Task instructions – Output the data below as a numbered list, one line per item, skipping blank lines and leaving out the pictures.

The input –
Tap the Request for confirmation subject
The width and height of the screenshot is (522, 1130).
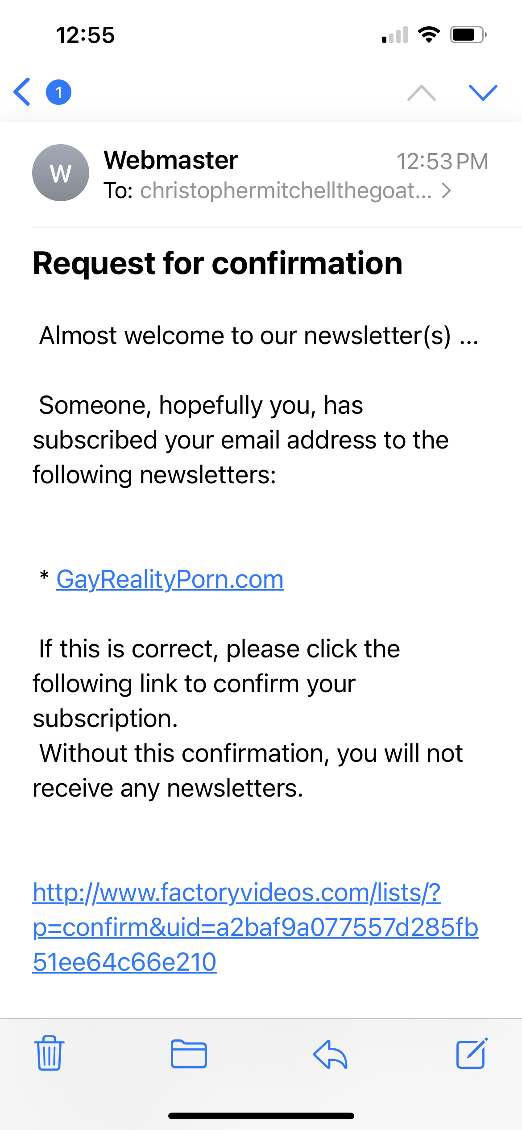pyautogui.click(x=218, y=263)

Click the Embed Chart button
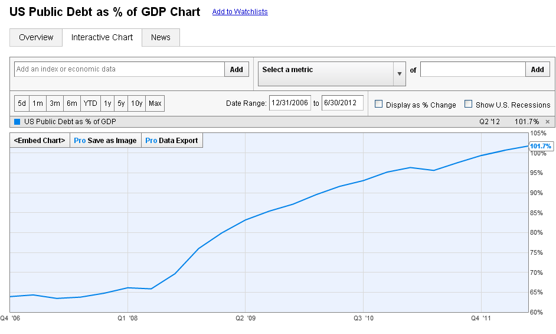(x=40, y=141)
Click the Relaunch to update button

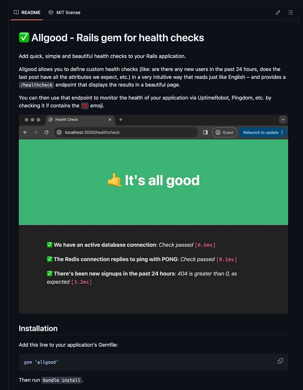261,132
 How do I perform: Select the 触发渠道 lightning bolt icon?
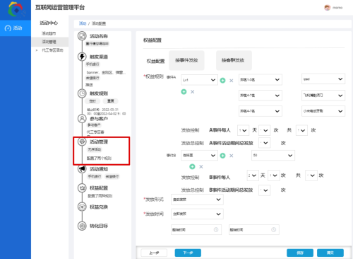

Solution for this problem –
1. Tap the Request for confirmation subject
2. The width and height of the screenshot is (522, 1130).
3. pyautogui.click(x=218, y=263)
4. Click the Embed Chart button
5. (x=40, y=141)
6. Click the Relaunch to update button
7. 261,132
8.  How do I perform: Select the 触发渠道 lightning bolt icon?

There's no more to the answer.